The Good: Jeff Brohm addressed a lot of needs in his first, full class with Purdue, but the position they come away sitting best at is wide receiver. The Boilermakers top three rated prospects in the class are all wide receivers, including Army All-American Rondale Moore out of Kentucky.

The Bad: Purdue was the last Big Ten school to land a commitment in their 2018 class, not getting their first until June. The Boilermakers would exit June with 14 commitments, but a more effective early recruiting strategy, especially with spring official visits now in-play, will be needed for 2019.

ILLINOIS - No. 12 in Big Ten, No. 50 nationally

The Good: If the old adage of championship teams being built up front is correct, then Lovie Smith and Co. are starting to put together some pieces.
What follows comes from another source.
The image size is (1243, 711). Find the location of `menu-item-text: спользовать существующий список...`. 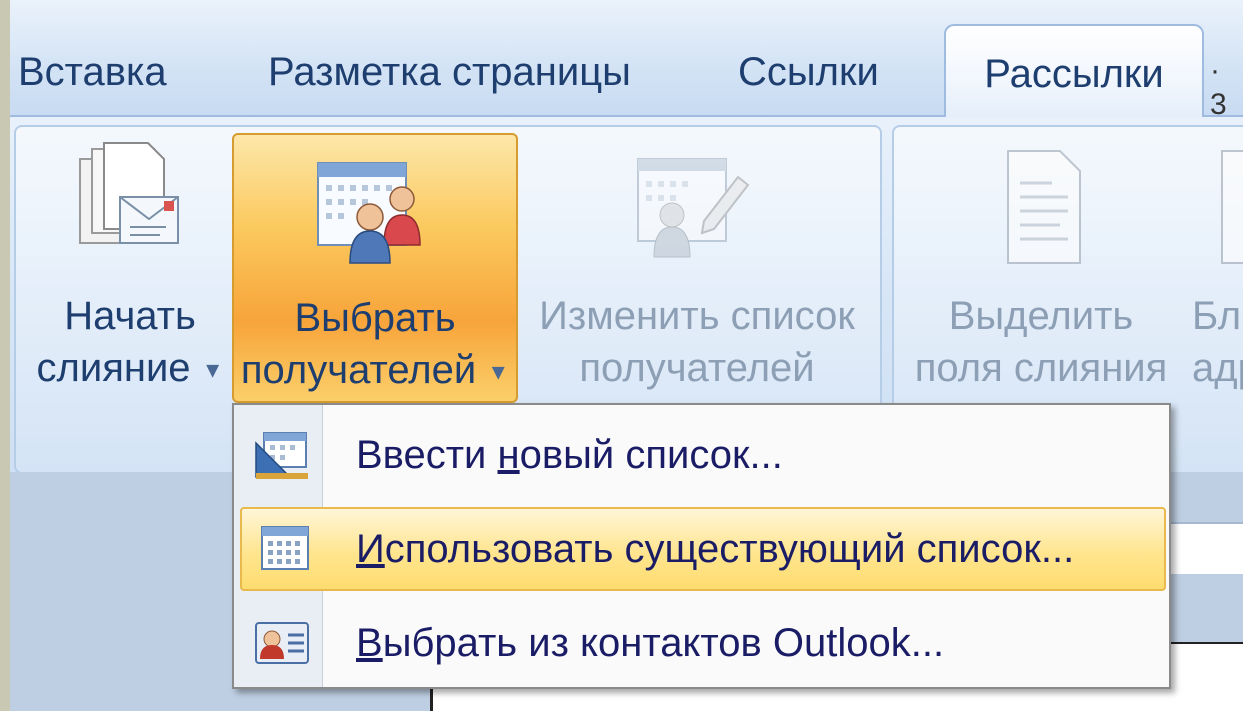

menu-item-text: спользовать существующий список... is located at coordinates (730, 549).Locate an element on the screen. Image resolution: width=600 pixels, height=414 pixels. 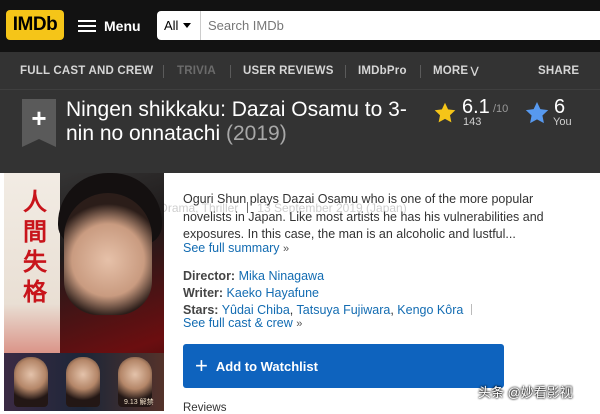
see-full-summary: See full summary » is located at coordinates (236, 248).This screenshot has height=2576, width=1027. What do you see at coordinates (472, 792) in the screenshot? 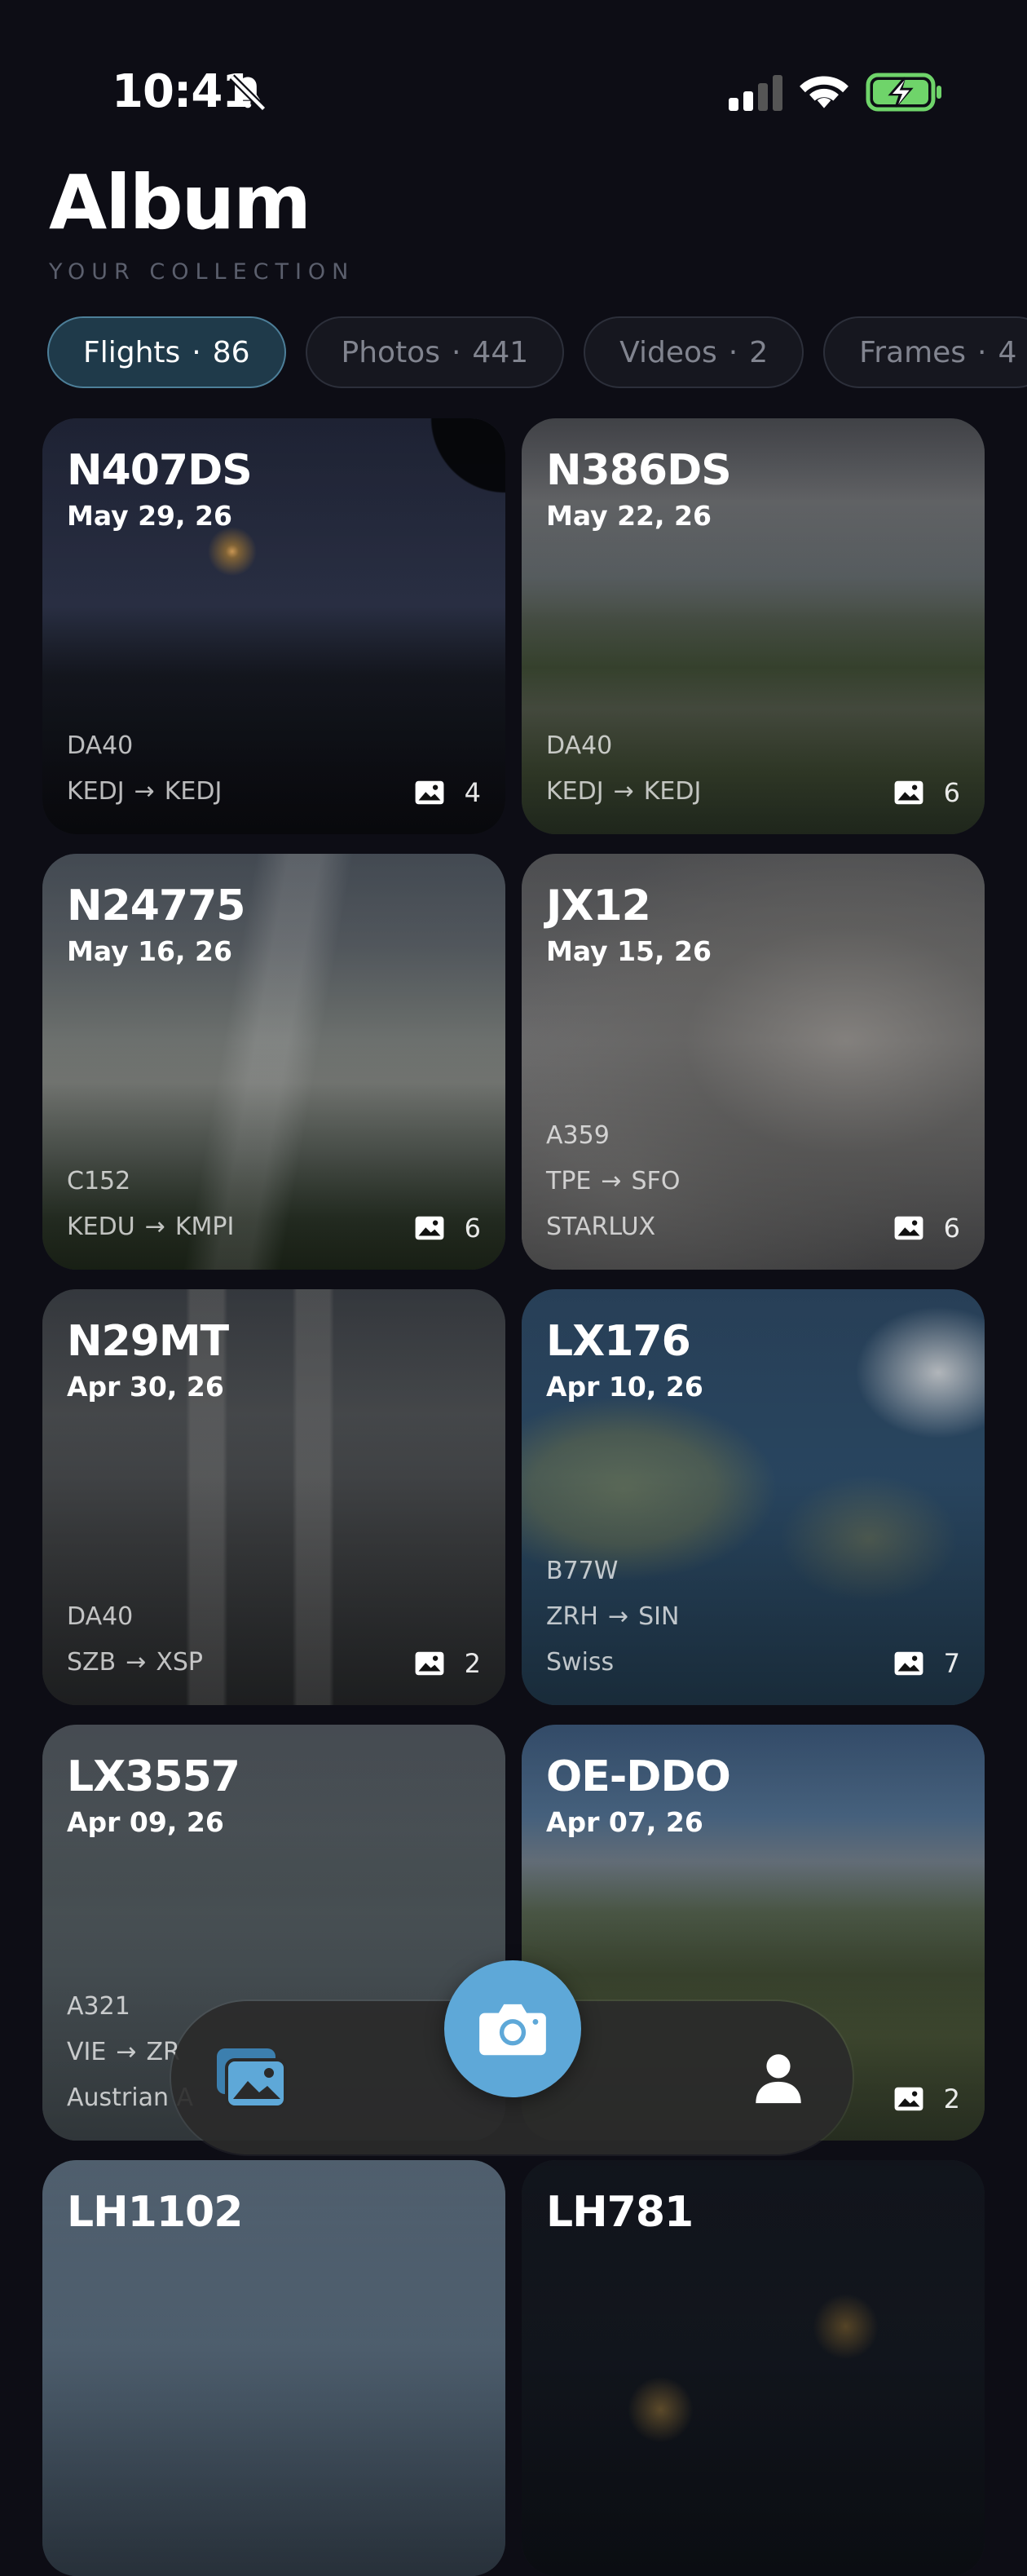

Their top three prospects in 2018 – all of whom are rated four-stars – are either offensive or defensive linemen. Illinois also gets help at quarterback with two dual-threat additions.

The Bad: The Illini are having trouble attracting top in-state talent. In the final state rankings, they only get one of the top 20 ranked prospects in-state. Smith seems enamored with that “southern speed,” but if you do not have a home base from which to build your classes with, it will be difficult to bring in consistent classes year in and year out.

RUTGERS - No. 13 in Big Ten, No. 57 nationally (tie)

The Good: Head coach Chris Ash set up new offensive coordinator John McNulty with two quarterbacks in this 2018 class – one a pro-style and one a dual-threat. Better yet, both are already on campus after enrolling early. Taking care of the most important position on the field is definitely a highlight of this class.

The Bad: After signing three of the top eight prospects in-state during his first, full class at Rutgers, Ash was unable to secure any of the top 17 prospects in the state for 2018. Maybe it is no coincidence, then, that Rutgers announced the hiring of assistant coach Nunzio Campanile on Signing Day. Campanile was previously the head coach of New Jersey prep power Bergen Catholic.

NORTHWESTERN - No. 14 in Big Ten, No. 59 nationally

The Good: Rivals250 defensive end Devin O’Rourke has all the tools to be a dominant pass rusher and run-stopper at the next level. He also showed a nice, healthy mean streak at the Under Armour All-American Game where he competed well against the top prospects in the country.

The Bad: This is the lowest ranked class in the Big Ten, and while part of that is due to the Wildcats signing the conference’s smallest class at just 18 players, the other part is just two players have a Rivals Rating higher than 5.6. There are some decent pieces here, but few difference-makers.